De esta manera, a lo ancho de la costa central de la actual Venezuela, entre un apéndice de la gran cordillera andina y el mar Caribe, fueron creciendo pueblos costeros en las márgenes de las quebradas que regaban el Cacao antes de seguir llenando el mar.
En los pueblos más céntricos, en Macuto y en La Guaira, que comenzaban a servir de puertos, nacieron caminos para subir los casi tres mil metros de El Ávila para luego bajar hacia el sur donde se extendía una incipiente ciudad que se convertiría en el epicentro de la provincia de Venezuela. Los pueblos más alejados de aquellos caminos hasta Caracas, específicamente, en el tramo más oriental de la costa, en la cara norte de los últimos 50 kilómetros de la cordillera, los pueblos apenas crecieron y la población negra fue ocupando las tierras y las faenas abandonas por los Caribes que finalmente no sobrevivirían la Colonia.
Quizás sin advertirlo, los lugareños actuales siguen conectados con el África de sus ancestros. Evidentemente, esta conexión está modificada y complementada por la interacción con las otras razas, pero se ha transformado en costumbres, recetas, música y ritos que aun vibran, saben y suenan al continente cuna de la humanidad.
Durante estos casi 500 años, la Costa Verde de Vargas ha estado casi al margen del urbanismo moderno que ha arropado a todas las ciudades y poblaciones vecinas. Por eso, cada visita incluye, además del placer de estar en un privilegiado rincón tropical, un viaje de cuatro siglos hacia el pasado. Los trazados de los pueblos siguen más o menos intactos al lado de sus ríos de agua limpia y sus cultivos artesanales. Las humildes casas, muy pocas con segundo piso, solo han cambiado el revestimiento y los techos y aunque disfrutan de electricidad, agua potable, televisión satelital y conexión telefónica, mantiene el tono colonial. En sintonía, varias posadas y hostales han surgido al margen del turismo industrial de El Caribe.
Para muchos, este deliberado aislamiento es una de las bendiciones de este enclave tan cercano y distante. Sus dos entradas por tierra, por el oeste desde Vargas y por el este desde Miranda, no terminan de ser vías modernas y confiables. Los múltiples puentes militares de un solo canal que cruzan sus ríos y quebradas, viejos y oxidados, suelen ser inhabilitados de tanto en tanto por la furia de los ríos crecidos por la lluvia, generando graves desconexiones y agrandando el mito de inaccesibilidad.

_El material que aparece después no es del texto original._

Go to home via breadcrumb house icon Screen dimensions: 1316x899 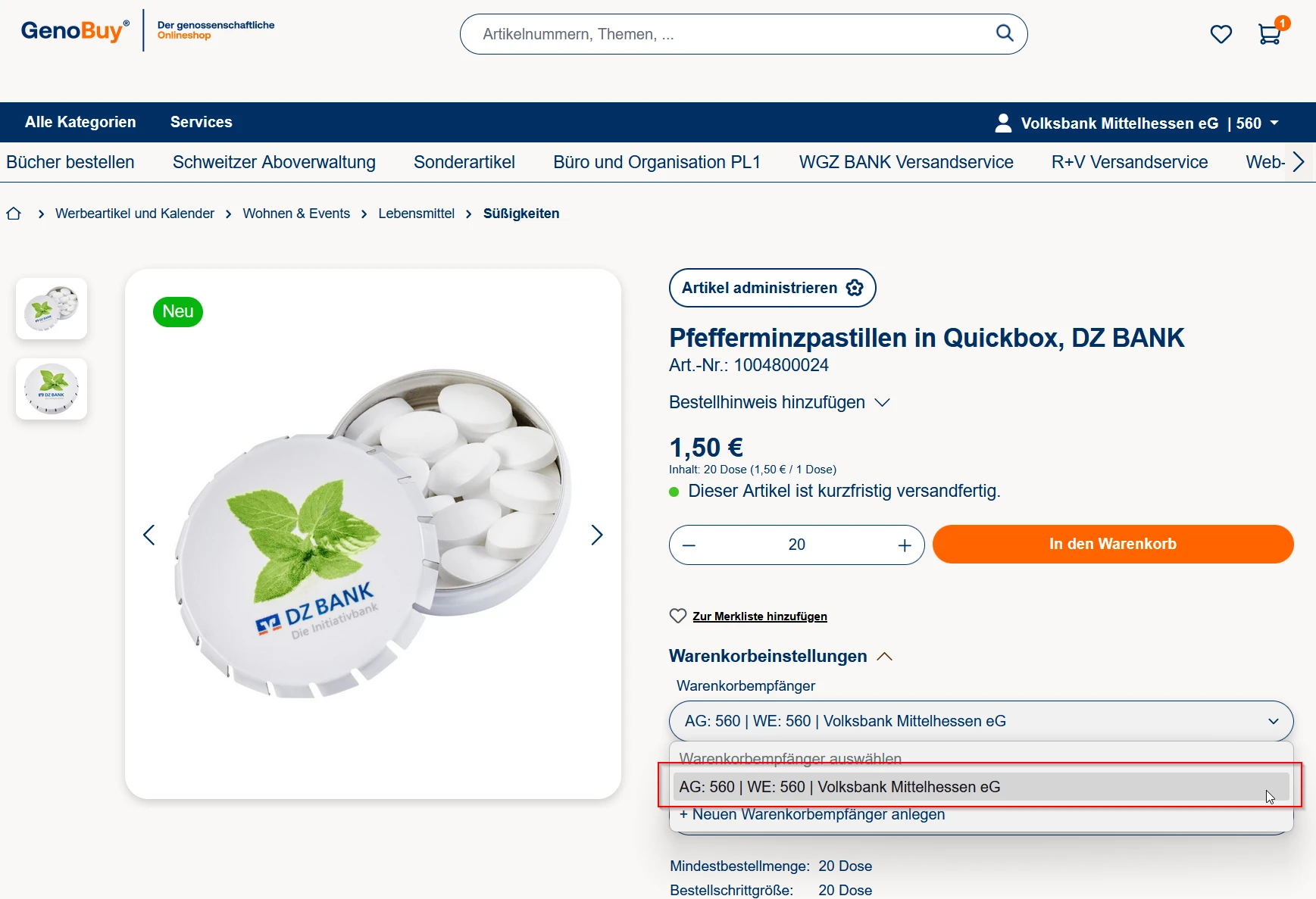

Pero volviendo al comienzo, hace pocos días tuve finalmente la ocasión de recorrer los 20 kilómetros que separan a Chirimena de Chuspa y efectivamente el paso es sencillo y rápido. Me despedí de mi leyenda personal. La vía presenta varias fallas, pocos kilómetros de tierra sin asfalto y, aunque los puentes están en su sitio, es fácil imaginar que en medio de la temporada de lluvias, ha de convertirse en una aventura solitaria y de alto riesgo. Así que la prueba se convirtió en paseo, las curiosidad satisfecha y el día valió mucho la pena al tener la oportunidad de gastar 2 horas para estar en la orilla de una de nuestras mágicas costas de hace cuatro siglos.
La Costa Verde tiene su club de fans que los fines de semana y las temporadas altas, ayudan a diversificar los ingresos pesqueros y agrícolas tras los que se le va la vida a buena parte de los 7.500 habitantes de los ocho pueblos de siempre. Como ciudadano, celebraría que haya más y mejores oportunidades para estos guaireños. Como visitante ocasional disfrutaría de un mejor mantenimiento de la carretera y de los puentes, mayor y mejor señalización, más seguridad y mucha, mucha más limpieza pero también votaría porque la Costa Verde de Vargas siga brindándonos la posibilidad de seguir viajando en el tiempo hacia aquellos primeros años del Nuevo Mundo.